[TASK STATEMENT]: Render the data below as a JSON list of strings, one string per line, leaving out blank lines.

[Collected data entries]
........
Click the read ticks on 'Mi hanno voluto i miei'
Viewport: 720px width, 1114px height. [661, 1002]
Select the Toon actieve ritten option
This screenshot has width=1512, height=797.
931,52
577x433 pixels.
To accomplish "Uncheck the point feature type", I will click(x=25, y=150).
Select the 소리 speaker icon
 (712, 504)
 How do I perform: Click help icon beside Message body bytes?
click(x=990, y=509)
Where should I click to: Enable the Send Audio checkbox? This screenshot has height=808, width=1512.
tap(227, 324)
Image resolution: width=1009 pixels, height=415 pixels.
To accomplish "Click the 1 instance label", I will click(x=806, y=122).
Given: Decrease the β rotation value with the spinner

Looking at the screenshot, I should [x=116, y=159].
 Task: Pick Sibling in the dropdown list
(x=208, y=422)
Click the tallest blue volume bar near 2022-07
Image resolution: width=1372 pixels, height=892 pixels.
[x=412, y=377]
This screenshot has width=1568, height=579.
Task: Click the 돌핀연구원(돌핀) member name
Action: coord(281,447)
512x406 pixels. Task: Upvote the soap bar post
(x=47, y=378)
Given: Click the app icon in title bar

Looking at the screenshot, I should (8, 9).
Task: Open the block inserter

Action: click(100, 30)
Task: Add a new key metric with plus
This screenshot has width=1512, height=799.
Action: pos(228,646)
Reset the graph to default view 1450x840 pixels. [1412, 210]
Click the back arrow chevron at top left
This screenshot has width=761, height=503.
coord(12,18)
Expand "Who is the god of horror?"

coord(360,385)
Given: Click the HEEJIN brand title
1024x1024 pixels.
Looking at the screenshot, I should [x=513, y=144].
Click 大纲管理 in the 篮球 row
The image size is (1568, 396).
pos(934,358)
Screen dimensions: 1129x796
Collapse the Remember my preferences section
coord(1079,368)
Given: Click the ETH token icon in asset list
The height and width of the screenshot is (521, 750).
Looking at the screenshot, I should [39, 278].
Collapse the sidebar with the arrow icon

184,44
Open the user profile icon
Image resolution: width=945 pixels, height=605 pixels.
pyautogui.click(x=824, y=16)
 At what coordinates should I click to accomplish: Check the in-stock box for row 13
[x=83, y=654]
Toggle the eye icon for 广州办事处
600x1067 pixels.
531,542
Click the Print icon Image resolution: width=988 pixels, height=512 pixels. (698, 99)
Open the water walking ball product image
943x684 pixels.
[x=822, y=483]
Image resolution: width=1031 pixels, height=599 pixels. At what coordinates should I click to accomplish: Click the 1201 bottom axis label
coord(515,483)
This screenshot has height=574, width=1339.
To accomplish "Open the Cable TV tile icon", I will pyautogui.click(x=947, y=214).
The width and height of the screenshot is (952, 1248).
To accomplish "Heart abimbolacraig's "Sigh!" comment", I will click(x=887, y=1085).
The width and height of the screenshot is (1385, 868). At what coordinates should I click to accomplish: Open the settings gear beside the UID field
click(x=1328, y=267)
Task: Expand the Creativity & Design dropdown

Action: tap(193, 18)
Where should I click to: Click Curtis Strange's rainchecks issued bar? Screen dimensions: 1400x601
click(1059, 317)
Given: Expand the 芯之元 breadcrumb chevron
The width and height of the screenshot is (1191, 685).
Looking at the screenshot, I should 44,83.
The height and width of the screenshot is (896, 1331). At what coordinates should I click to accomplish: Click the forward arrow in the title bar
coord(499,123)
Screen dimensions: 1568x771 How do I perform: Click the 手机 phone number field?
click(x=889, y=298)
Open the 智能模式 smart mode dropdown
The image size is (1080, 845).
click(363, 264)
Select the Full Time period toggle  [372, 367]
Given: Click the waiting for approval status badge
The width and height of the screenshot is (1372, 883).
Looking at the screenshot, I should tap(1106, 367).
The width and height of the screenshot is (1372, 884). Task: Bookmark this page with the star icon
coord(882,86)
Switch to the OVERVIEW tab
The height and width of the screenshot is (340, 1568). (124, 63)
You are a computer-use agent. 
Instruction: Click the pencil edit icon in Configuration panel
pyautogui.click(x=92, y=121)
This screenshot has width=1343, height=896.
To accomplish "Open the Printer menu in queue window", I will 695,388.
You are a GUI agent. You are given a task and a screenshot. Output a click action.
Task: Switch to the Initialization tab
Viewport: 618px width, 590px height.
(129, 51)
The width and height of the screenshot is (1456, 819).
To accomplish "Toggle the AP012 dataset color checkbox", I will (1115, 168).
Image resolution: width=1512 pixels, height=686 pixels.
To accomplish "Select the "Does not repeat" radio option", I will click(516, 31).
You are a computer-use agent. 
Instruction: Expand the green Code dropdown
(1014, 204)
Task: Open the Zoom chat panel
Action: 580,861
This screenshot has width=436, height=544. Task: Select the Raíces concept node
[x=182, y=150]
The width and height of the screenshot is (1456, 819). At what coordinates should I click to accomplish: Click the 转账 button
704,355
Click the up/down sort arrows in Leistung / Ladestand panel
........
[SOLUTION TO THIS EXERCISE]:
[
  "Click the read ticks on 'Mi hanno voluto i miei'",
  "Viewport: 720px width, 1114px height. [661, 1002]",
  "Select the Toon actieve ritten option",
  "This screenshot has width=1512, height=797.",
  "931,52",
  "577x433 pixels.",
  "To accomplish \"Uncheck the point feature type\", I will click(x=25, y=150).",
  "Select the 소리 speaker icon",
  " (712, 504)",
  " How do I perform: Click help icon beside Message body bytes?",
  "click(x=990, y=509)",
  "Where should I click to: Enable the Send Audio checkbox? This screenshot has height=808, width=1512.",
  "tap(227, 324)",
  "Image resolution: width=1009 pixels, height=415 pixels.",
  "To accomplish \"Click the 1 instance label\", I will click(x=806, y=122).",
  "Given: Decrease the β rotation value with the spinner",
  "Looking at the screenshot, I should [x=116, y=159].",
  " Task: Pick Sibling in the dropdown list",
  "(x=208, y=422)",
  "Click the tallest blue volume bar near 2022-07",
  "Image resolution: width=1372 pixels, height=892 pixels.",
  "[x=412, y=377]",
  "This screenshot has width=1568, height=579.",
  "Task: Click the 돌핀연구원(돌핀) member name",
  "Action: coord(281,447)",
  "512x406 pixels. Task: Upvote the soap bar post",
  "(x=47, y=378)",
  "Given: Click the app icon in title bar",
  "Looking at the screenshot, I should (8, 9).",
  "Task: Open the block inserter",
  "Action: click(100, 30)",
  "Task: Add a new key metric with plus",
  "This screenshot has width=1512, height=799.",
  "Action: pos(228,646)",
  "Reset the graph to default view 1450x840 pixels. [1412, 210]",
  "Click the back arrow chevron at top left",
  "This screenshot has width=761, height=503.",
  "coord(12,18)",
  "Expand \"Who is the god of horror?\"",
  "coord(360,385)",
  "Given: Click the HEEJIN brand title",
  "1024x1024 pixels.",
  "Looking at the screenshot, I should [x=513, y=144].",
  "Click 大纲管理 in the 篮球 row",
  "The image size is (1568, 396).",
  "pos(934,358)",
  "Screen dimensions: 1129x796",
  "Collapse the Remember my preferences section",
  "coord(1079,368)",
  "Given: Click the ETH token icon in asset list",
  "The height and width of the screenshot is (521, 750).",
  "Looking at the screenshot, I should [39, 278].",
  "Collapse the sidebar with the arrow icon",
  "184,44",
  "Open the user profile icon",
  "Image resolution: width=945 pixels, height=605 pixels.",
  "pyautogui.click(x=824, y=16)",
  " At what coordinates should I click to accomplish: Check the in-stock box for row 13",
  "[x=83, y=654]",
  "Toggle the eye icon for 广州办事处",
  "600x1067 pixels.",
  "531,542",
  "Click the Print icon Image resolution: width=988 pixels, height=512 pixels. (698, 99)",
  "Open the water walking ball product image",
  "943x684 pixels.",
  "[x=822, y=483]",
  "Image resolution: width=1031 pixels, height=599 pixels. At what coordinates should I click to accomplish: Click the 1201 bottom axis label",
  "coord(515,483)",
  "This screenshot has height=574, width=1339.",
  "To accomplish \"Open the Cable TV tile icon\", I will pyautogui.click(x=947, y=214).",
  "The width and height of the screenshot is (952, 1248).",
  "To accomplish \"Heart abimbolacraig's \"Sigh!\" comment\", I will click(x=887, y=1085).",
  "The width and height of the screenshot is (1385, 868). At what coordinates should I click to accomplish: Open the settings gear beside the UID field",
  "click(x=1328, y=267)",
  "Task: Expand the Creativity & Design dropdown",
  "Action: tap(193, 18)",
  "Where should I click to: Click Curtis Strange's rainchecks issued bar? Screen dimensions: 1400x601",
  "click(1059, 317)",
  "Given: Expand the 芯之元 breadcrumb chevron",
  "The width and height of the screenshot is (1191, 685).",
  "Looking at the screenshot, I should 44,83.",
  "The height and width of the screenshot is (896, 1331). At what coordinates should I click to accomplish: Click the forward arrow in the title bar",
  "coord(499,123)",
  "Screen dimensions: 1568x771 How do I perform: Click the 手机 phone number field?",
  "click(x=889, y=298)",
  "Open the 智能模式 smart mode dropdown",
  "The image size is (1080, 845).",
  "click(363, 264)",
  "Select the Full Time period toggle  [372, 367]",
  "Given: Click the waiting for approval status badge",
  "The width and height of the screenshot is (1372, 883).",
  "Looking at the screenshot, I should tap(1106, 367).",
  "The width and height of the screenshot is (1372, 884). Task: Bookmark this page with the star icon",
  "coord(882,86)",
  "Switch to the OVERVIEW tab",
  "The height and width of the screenshot is (340, 1568). (124, 63)",
  "You are a computer-use agent. ",
  "Instruction: Click the pencil edit icon in Configuration panel",
  "pyautogui.click(x=92, y=121)",
  "This screenshot has width=1343, height=896.",
  "To accomplish \"Open the Printer menu in queue window\", I will 695,388.",
  "You are a GUI agent. You are given a task and a screenshot. Output a click action.",
  "Task: Switch to the Initialization tab",
  "Viewport: 618px width, 590px height.",
  "(129, 51)",
  "The width and height of the screenshot is (1456, 819).",
  "To accomplish \"Toggle the AP012 dataset color checkbox\", I will (1115, 168).",
  "Image resolution: width=1512 pixels, height=686 pixels.",
  "To accomplish \"Select the \"Does not repeat\" radio option\", I will click(516, 31).",
  "You are a computer-use agent. ",
  "Instruction: Expand the green Code dropdown",
  "(1014, 204)",
  "Task: Open the Zoom chat panel",
  "Action: 580,861",
  "This screenshot has width=436, height=544. Task: Select the Raíces concept node",
  "[x=182, y=150]",
  "The width and height of the screenshot is (1456, 819). At what coordinates should I click to accomplish: Click the 转账 button",
  "704,355",
  "Click the up/down sort arrows in Leistung / Ladestand panel"
]